- [CHALLENGE]:
Lay out every line of the items below as a Markdown table with the columns "No." and "Text", numbering the rows and skipping blank lines.

- [THE RECORDS]:
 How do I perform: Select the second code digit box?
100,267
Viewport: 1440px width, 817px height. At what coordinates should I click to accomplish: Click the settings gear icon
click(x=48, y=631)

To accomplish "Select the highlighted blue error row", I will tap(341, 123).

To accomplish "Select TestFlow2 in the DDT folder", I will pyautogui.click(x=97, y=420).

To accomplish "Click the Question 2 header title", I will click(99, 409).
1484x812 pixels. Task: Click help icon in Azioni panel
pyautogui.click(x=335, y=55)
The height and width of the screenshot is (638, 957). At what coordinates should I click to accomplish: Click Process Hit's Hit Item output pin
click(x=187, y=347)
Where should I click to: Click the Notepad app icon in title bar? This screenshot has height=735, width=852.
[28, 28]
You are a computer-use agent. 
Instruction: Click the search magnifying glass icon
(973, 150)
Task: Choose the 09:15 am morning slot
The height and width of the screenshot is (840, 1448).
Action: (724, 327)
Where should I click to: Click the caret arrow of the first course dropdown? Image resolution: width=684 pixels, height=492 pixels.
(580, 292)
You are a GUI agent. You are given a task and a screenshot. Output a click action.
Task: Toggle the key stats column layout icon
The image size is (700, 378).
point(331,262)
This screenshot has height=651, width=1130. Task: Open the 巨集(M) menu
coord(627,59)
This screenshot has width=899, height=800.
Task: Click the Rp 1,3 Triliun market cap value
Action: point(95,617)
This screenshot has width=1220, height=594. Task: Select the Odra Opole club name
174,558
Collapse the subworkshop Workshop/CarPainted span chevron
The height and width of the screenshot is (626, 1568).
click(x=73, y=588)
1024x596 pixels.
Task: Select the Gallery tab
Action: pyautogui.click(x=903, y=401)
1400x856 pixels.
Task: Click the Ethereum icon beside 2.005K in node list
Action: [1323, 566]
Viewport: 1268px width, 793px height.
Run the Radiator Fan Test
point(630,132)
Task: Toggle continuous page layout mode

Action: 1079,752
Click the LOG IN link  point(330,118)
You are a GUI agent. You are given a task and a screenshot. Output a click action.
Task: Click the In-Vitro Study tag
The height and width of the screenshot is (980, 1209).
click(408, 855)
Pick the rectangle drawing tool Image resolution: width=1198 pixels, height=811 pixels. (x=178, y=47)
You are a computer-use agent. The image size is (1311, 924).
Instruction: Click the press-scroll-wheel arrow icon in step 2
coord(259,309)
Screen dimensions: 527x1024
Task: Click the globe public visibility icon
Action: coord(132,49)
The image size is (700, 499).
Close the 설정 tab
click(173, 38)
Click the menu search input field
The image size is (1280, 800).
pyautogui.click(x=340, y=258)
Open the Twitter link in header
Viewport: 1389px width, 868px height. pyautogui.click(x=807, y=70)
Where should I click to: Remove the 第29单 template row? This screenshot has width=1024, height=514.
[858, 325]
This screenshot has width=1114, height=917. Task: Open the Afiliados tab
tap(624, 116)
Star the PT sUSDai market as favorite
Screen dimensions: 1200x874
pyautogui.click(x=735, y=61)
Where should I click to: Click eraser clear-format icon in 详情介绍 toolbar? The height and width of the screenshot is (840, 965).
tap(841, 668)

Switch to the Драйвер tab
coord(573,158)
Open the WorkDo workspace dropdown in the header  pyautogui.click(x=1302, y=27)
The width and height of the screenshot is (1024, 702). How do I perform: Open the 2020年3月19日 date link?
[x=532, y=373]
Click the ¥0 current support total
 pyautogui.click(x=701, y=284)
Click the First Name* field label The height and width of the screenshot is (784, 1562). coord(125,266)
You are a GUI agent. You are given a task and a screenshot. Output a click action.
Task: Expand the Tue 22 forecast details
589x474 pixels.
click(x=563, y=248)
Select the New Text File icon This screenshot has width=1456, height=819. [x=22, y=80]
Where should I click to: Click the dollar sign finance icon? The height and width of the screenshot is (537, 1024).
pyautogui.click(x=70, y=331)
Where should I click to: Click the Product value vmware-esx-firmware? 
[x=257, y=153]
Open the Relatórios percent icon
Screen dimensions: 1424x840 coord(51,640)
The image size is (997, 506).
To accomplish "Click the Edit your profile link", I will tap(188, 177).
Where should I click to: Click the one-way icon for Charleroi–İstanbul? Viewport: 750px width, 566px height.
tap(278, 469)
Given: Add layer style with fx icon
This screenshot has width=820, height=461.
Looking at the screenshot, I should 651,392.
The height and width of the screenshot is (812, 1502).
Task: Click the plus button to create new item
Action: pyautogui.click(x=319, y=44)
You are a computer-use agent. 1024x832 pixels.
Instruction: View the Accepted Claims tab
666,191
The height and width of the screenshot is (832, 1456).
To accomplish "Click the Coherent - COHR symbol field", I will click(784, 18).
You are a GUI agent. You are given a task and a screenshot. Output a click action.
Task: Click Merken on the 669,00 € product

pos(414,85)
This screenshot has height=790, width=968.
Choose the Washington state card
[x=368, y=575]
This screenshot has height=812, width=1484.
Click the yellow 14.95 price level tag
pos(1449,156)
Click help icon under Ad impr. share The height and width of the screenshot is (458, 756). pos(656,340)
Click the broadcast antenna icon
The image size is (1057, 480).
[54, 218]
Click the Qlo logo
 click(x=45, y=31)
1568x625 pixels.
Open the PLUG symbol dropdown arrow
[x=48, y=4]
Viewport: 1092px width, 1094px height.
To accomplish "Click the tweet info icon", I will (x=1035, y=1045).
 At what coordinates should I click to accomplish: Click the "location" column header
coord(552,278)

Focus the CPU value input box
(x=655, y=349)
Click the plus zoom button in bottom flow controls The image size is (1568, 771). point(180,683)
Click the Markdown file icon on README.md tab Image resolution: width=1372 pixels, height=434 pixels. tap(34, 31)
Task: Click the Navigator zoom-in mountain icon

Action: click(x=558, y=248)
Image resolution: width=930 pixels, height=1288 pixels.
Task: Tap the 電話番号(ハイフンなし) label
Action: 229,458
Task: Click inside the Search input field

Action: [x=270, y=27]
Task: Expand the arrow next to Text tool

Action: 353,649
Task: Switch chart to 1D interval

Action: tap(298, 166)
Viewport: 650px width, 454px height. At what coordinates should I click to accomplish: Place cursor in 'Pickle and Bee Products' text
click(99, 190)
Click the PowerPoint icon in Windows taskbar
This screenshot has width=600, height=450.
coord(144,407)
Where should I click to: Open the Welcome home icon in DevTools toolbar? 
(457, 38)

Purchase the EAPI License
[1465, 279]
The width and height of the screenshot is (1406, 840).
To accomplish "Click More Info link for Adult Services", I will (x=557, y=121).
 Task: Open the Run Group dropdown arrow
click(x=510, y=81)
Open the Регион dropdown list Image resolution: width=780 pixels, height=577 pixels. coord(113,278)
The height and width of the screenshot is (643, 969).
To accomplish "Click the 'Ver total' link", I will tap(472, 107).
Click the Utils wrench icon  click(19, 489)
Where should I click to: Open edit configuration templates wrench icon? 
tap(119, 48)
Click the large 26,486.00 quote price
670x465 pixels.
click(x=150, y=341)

- [EXERCISE RESPONSE]:
| No. | Text |
|---|---|
| 1 |  How do I perform: Select the second code digit box? |
| 2 | 100,267 |
| 3 | Viewport: 1440px width, 817px height. At what coordinates should I click to accomplish: Click the settings gear icon |
| 4 | click(x=48, y=631) |
| 5 | To accomplish "Select the highlighted blue error row", I will tap(341, 123). |
| 6 | To accomplish "Select TestFlow2 in the DDT folder", I will pyautogui.click(x=97, y=420). |
| 7 | To accomplish "Click the Question 2 header title", I will click(99, 409). |
| 8 | 1484x812 pixels. Task: Click help icon in Azioni panel |
| 9 | pyautogui.click(x=335, y=55) |
| 10 | The height and width of the screenshot is (638, 957). At what coordinates should I click to accomplish: Click Process Hit's Hit Item output pin |
| 11 | click(x=187, y=347) |
| 12 | Where should I click to: Click the Notepad app icon in title bar? This screenshot has height=735, width=852. |
| 13 | [28, 28] |
| 14 | You are a computer-use agent.  |
| 15 | Instruction: Click the search magnifying glass icon |
| 16 | (973, 150) |
| 17 | Task: Choose the 09:15 am morning slot |
| 18 | The height and width of the screenshot is (840, 1448). |
| 19 | Action: (724, 327) |
| 20 | Where should I click to: Click the caret arrow of the first course dropdown? Image resolution: width=684 pixels, height=492 pixels. |
| 21 | (580, 292) |
| 22 | You are a GUI agent. You are given a task and a screenshot. Output a click action. |
| 23 | Task: Toggle the key stats column layout icon |
| 24 | The image size is (700, 378). |
| 25 | point(331,262) |
| 26 | This screenshot has height=651, width=1130. Task: Open the 巨集(M) menu |
| 27 | coord(627,59) |
| 28 | This screenshot has width=899, height=800. |
| 29 | Task: Click the Rp 1,3 Triliun market cap value |
| 30 | Action: point(95,617) |
| 31 | This screenshot has width=1220, height=594. Task: Select the Odra Opole club name |
| 32 | 174,558 |
| 33 | Collapse the subworkshop Workshop/CarPainted span chevron |
| 34 | The height and width of the screenshot is (626, 1568). |
| 35 | click(x=73, y=588) |
| 36 | 1024x596 pixels. |
| 37 | Task: Select the Gallery tab |
| 38 | Action: pyautogui.click(x=903, y=401) |
| 39 | 1400x856 pixels. |
| 40 | Task: Click the Ethereum icon beside 2.005K in node list |
| 41 | Action: [1323, 566] |
| 42 | Viewport: 1268px width, 793px height. |
| 43 | Run the Radiator Fan Test |
| 44 | point(630,132) |
| 45 | Task: Toggle continuous page layout mode |
| 46 | Action: 1079,752 |
| 47 | Click the LOG IN link  point(330,118) |
| 48 | You are a GUI agent. You are given a task and a screenshot. Output a click action. |
| 49 | Task: Click the In-Vitro Study tag |
| 50 | The height and width of the screenshot is (980, 1209). |
| 51 | click(408, 855) |
| 52 | Pick the rectangle drawing tool Image resolution: width=1198 pixels, height=811 pixels. (x=178, y=47) |
| 53 | You are a computer-use agent. The image size is (1311, 924). |
| 54 | Instruction: Click the press-scroll-wheel arrow icon in step 2 |
| 55 | coord(259,309) |
| 56 | Screen dimensions: 527x1024 |
| 57 | Task: Click the globe public visibility icon |
| 58 | Action: coord(132,49) |
| 59 | The image size is (700, 499). |
| 60 | Close the 설정 tab |
| 61 | click(173, 38) |
| 62 | Click the menu search input field |
| 63 | The image size is (1280, 800). |
| 64 | pyautogui.click(x=340, y=258) |
| 65 | Open the Twitter link in header |
| 66 | Viewport: 1389px width, 868px height. pyautogui.click(x=807, y=70) |
| 67 | Where should I click to: Remove the 第29单 template row? This screenshot has width=1024, height=514. |
| 68 | [858, 325] |
| 69 | This screenshot has width=1114, height=917. Task: Open the Afiliados tab |
| 70 | tap(624, 116) |
| 71 | Star the PT sUSDai market as favorite |
| 72 | Screen dimensions: 1200x874 |
| 73 | pyautogui.click(x=735, y=61) |
| 74 | Where should I click to: Click eraser clear-format icon in 详情介绍 toolbar? The height and width of the screenshot is (840, 965). |
| 75 | tap(841, 668) |
| 76 | Switch to the Драйвер tab |
| 77 | coord(573,158) |
| 78 | Open the WorkDo workspace dropdown in the header  pyautogui.click(x=1302, y=27) |
| 79 | The width and height of the screenshot is (1024, 702). How do I perform: Open the 2020年3月19日 date link? |
| 80 | [x=532, y=373] |
| 81 | Click the ¥0 current support total |
| 82 |  pyautogui.click(x=701, y=284) |
| 83 | Click the First Name* field label The height and width of the screenshot is (784, 1562). coord(125,266) |
| 84 | You are a GUI agent. You are given a task and a screenshot. Output a click action. |
| 85 | Task: Expand the Tue 22 forecast details |
| 86 | 589x474 pixels. |
| 87 | click(x=563, y=248) |
| 88 | Select the New Text File icon This screenshot has width=1456, height=819. [x=22, y=80] |
| 89 | Where should I click to: Click the dollar sign finance icon? The height and width of the screenshot is (537, 1024). |
| 90 | pyautogui.click(x=70, y=331) |
| 91 | Where should I click to: Click the Product value vmware-esx-firmware?  |
| 92 | [x=257, y=153] |
| 93 | Open the Relatórios percent icon |
| 94 | Screen dimensions: 1424x840 coord(51,640) |
| 95 | The image size is (997, 506). |
| 96 | To accomplish "Click the Edit your profile link", I will tap(188, 177). |
| 97 | Where should I click to: Click the one-way icon for Charleroi–İstanbul? Viewport: 750px width, 566px height. |
| 98 | tap(278, 469) |
| 99 | Given: Add layer style with fx icon |
| 100 | This screenshot has width=820, height=461. |
| 101 | Looking at the screenshot, I should 651,392. |
| 102 | The height and width of the screenshot is (812, 1502). |
| 103 | Task: Click the plus button to create new item |
| 104 | Action: pyautogui.click(x=319, y=44) |
| 105 | You are a computer-use agent. 1024x832 pixels. |
| 106 | Instruction: View the Accepted Claims tab |
| 107 | 666,191 |
| 108 | The height and width of the screenshot is (832, 1456). |
| 109 | To accomplish "Click the Coherent - COHR symbol field", I will click(784, 18). |
| 110 | You are a GUI agent. You are given a task and a screenshot. Output a click action. |
| 111 | Task: Click Merken on the 669,00 € product |
| 112 | pos(414,85) |
| 113 | This screenshot has height=790, width=968. |
| 114 | Choose the Washington state card |
| 115 | [x=368, y=575] |
| 116 | This screenshot has height=812, width=1484. |
| 117 | Click the yellow 14.95 price level tag |
| 118 | pos(1449,156) |
| 119 | Click help icon under Ad impr. share The height and width of the screenshot is (458, 756). pos(656,340) |
| 120 | Click the broadcast antenna icon |
| 121 | The image size is (1057, 480). |
| 122 | [54, 218] |
| 123 | Click the Qlo logo |
| 124 |  click(x=45, y=31) |
| 125 | 1568x625 pixels. |
| 126 | Open the PLUG symbol dropdown arrow |
| 127 | [x=48, y=4] |
| 128 | Viewport: 1092px width, 1094px height. |
| 129 | To accomplish "Click the tweet info icon", I will (x=1035, y=1045). |
| 130 |  At what coordinates should I click to accomplish: Click the "location" column header |
| 131 | coord(552,278) |
| 132 | Focus the CPU value input box |
| 133 | (x=655, y=349) |
| 134 | Click the plus zoom button in bottom flow controls The image size is (1568, 771). point(180,683) |
| 135 | Click the Markdown file icon on README.md tab Image resolution: width=1372 pixels, height=434 pixels. tap(34, 31) |
| 136 | Task: Click the Navigator zoom-in mountain icon |
| 137 | Action: click(x=558, y=248) |
| 138 | Image resolution: width=930 pixels, height=1288 pixels. |
| 139 | Task: Tap the 電話番号(ハイフンなし) label |
| 140 | Action: 229,458 |
| 141 | Task: Click inside the Search input field |
| 142 | Action: [x=270, y=27] |
| 143 | Task: Expand the arrow next to Text tool |
| 144 | Action: 353,649 |
| 145 | Task: Switch chart to 1D interval |
| 146 | Action: tap(298, 166) |
| 147 | Viewport: 650px width, 454px height. At what coordinates should I click to accomplish: Place cursor in 'Pickle and Bee Products' text |
| 148 | click(99, 190) |
| 149 | Click the PowerPoint icon in Windows taskbar |
| 150 | This screenshot has width=600, height=450. |
| 151 | coord(144,407) |
| 152 | Where should I click to: Open the Welcome home icon in DevTools toolbar?  |
| 153 | (457, 38) |
| 154 | Purchase the EAPI License |
| 155 | [1465, 279] |
| 156 | The width and height of the screenshot is (1406, 840). |
| 157 | To accomplish "Click More Info link for Adult Services", I will (x=557, y=121). |
| 158 |  Task: Open the Run Group dropdown arrow |
| 159 | click(x=510, y=81) |
| 160 | Open the Регион dropdown list Image resolution: width=780 pixels, height=577 pixels. coord(113,278) |
| 161 | The height and width of the screenshot is (643, 969). |
| 162 | To accomplish "Click the 'Ver total' link", I will tap(472, 107). |
| 163 | Click the Utils wrench icon  click(19, 489) |
| 164 | Where should I click to: Open edit configuration templates wrench icon?  |
| 165 | tap(119, 48) |
| 166 | Click the large 26,486.00 quote price |
| 167 | 670x465 pixels. |
| 168 | click(x=150, y=341) |